According to him, the persistent terrorist violence against innocent people is embarrassing and intolerable. He, however, advised Nigerians not to despair and succumb to terrorists’ menace, which is aimed at paralysing the country with fear and hopelessness, and ultimately turning Nigerians against one another.
The US Embassy in Nigeria also condemned the multiple bomb blasts in Jos and that of Kano on May 18. In a statement in Abuja, the embassy said these vicious attacks on Nigerian civilians and the abduction last month of more than 200 girls in Chibok were unconscionable acts and starkly demonstrated the criminality of the perpetrators who continue to target defenceless civilians.
In condemning the attack on Jos, the Arewa Consultative Forum described it as wicked and gruesome, considering the huge destruction of property and loss of lives it caused.
In a statement by its spokesman, Alhaji Muhammad Ibrahim, the ACF said the North had experienced too many bomb blasts in the last six years, which have distorted the economic life of the region, thereby undermining its socioeconomic development. It appealed to the terrorists to stop killing and called on government at all levels to take proactive measures to halt the terror attacks.

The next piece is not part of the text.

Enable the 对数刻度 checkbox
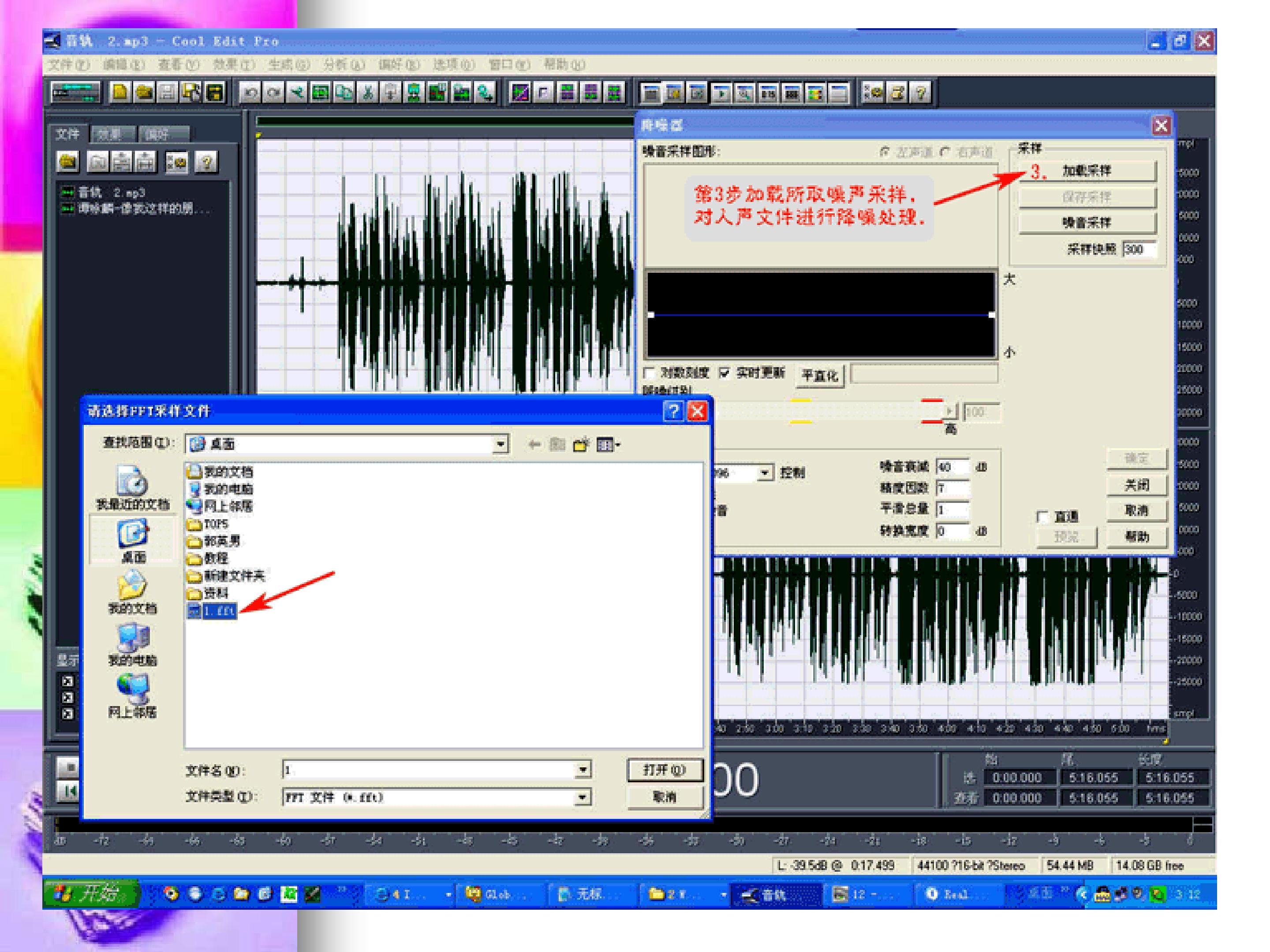 (650, 373)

ACF’s counterpart in the South-West, Afenifere, also reacted to the Jos blasts in a similar manner, describing the act as a ferocious war against “our humanity”.

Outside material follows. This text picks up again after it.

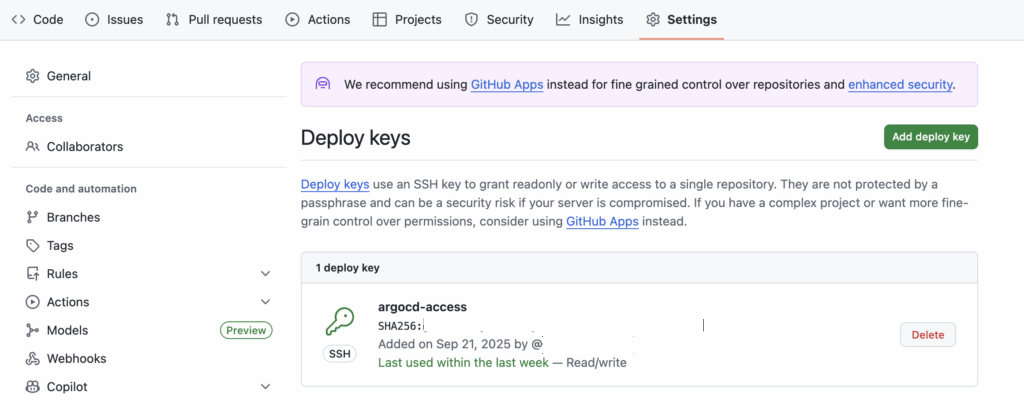Open the Pull requests tab
The width and height of the screenshot is (1024, 407).
[213, 19]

In a statement by its National Publicity Secretary, Yinka Odumakin, the group said the coming of the explosions the very day the Senate extended the emergency rule in Adamawa, Borno and Yobe, showed that the insurgents were far more determined than the nation was ready to admit.
It urged the Federal Government to move beyond condemnation of the attacks and unmask their sponsors. For Jamatul Nasir Islam, an Islamic group, the attack on Jos was shocking and painful.

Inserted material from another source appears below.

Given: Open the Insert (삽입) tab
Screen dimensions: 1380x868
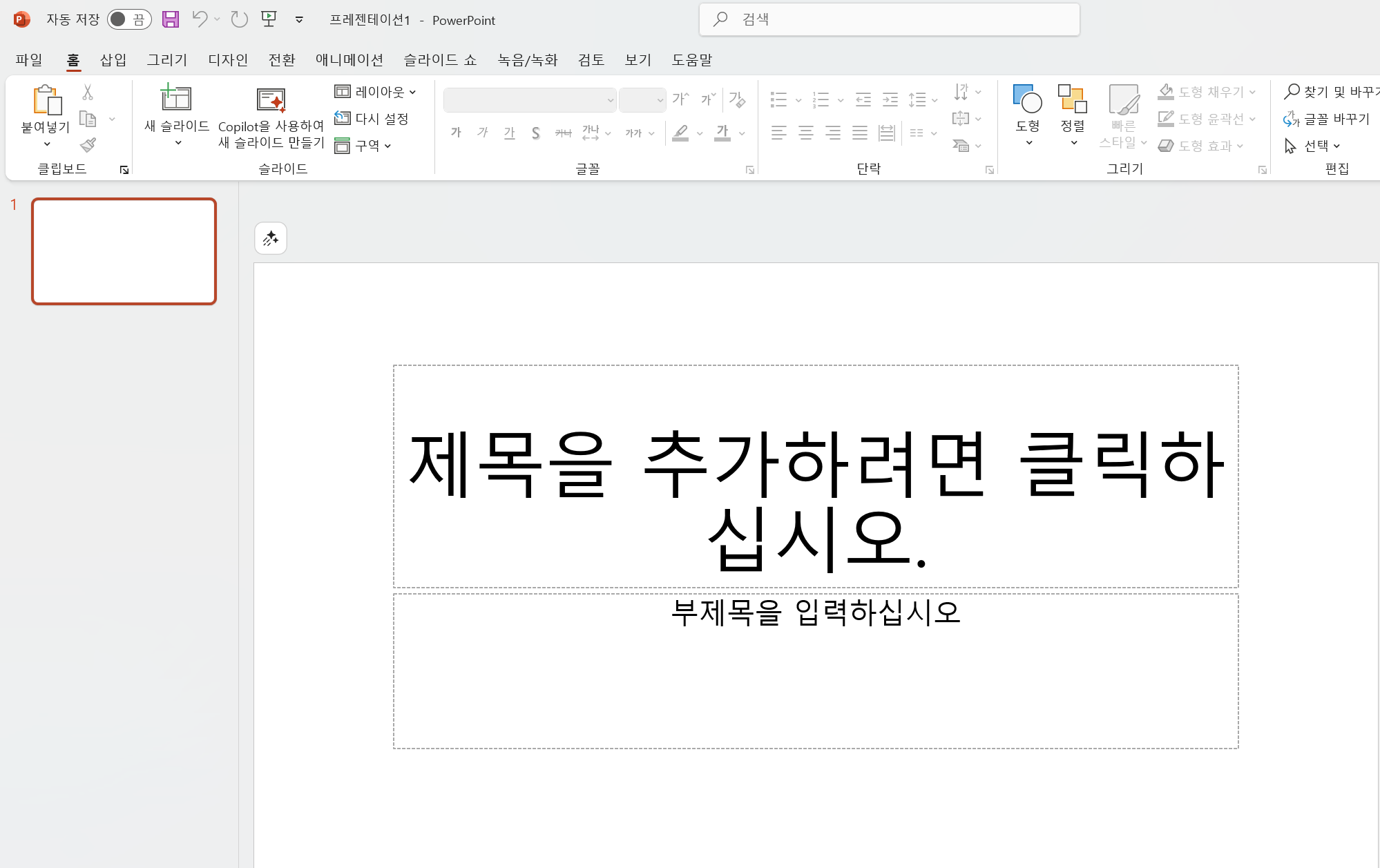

In a statement by the group’s Secretary General yesterday, Dr. Khalid Abubakar Aliyu, JNI said the attack had dragged Jos back to the terror and restlessness era of before.
However, the Federal Government has berated governors of the 19 northern states for their inability to partner it to stem the insurgency. Minister of Information, Mr. Labaran Maku, told State House reporters in Abuja after the weekly Federal Executive Council (FEC) meeting that the governors were not doing enough to win the war against terror.
According to him, the governors must do more than criticising the Federal Government’s decision to extend the state of emergency in the North-East but should begin to reorganise social structures, including grassroots mobilisation and information gathering to halt continued killings of innocent citizens
Meanwhile, the National Working Committee of the Peoples Democratic Party (PDP) has postponed, by one week, the presidential launch of the Ekiti State governorship campaign, slated for today. PDP National Publicity Secretary, Mr. Olisa Metuh, said in a statement yesterday in Abuja that the postponement was in honour of the victims of Tuesday’s explosions in Jos.
Irrespective of the angst over the killing in Jos, Boko Haram, believed to have masterminded the attack, has struck again, killing 17 people in an attack on a village in Borno State, close to Chibok, where over 200 schoolgirls were seized. In the latest attack, Boko Haram fighters reportedly spent hours killing and looting in the village of Alagarno.
Witnesses in Alagarno said the suspected Boko Haram fighters arrived close to midnight, and killed and looted for hours before leaving in stolen vehicles. One survivor told the BBC that every single building in the village had been torched.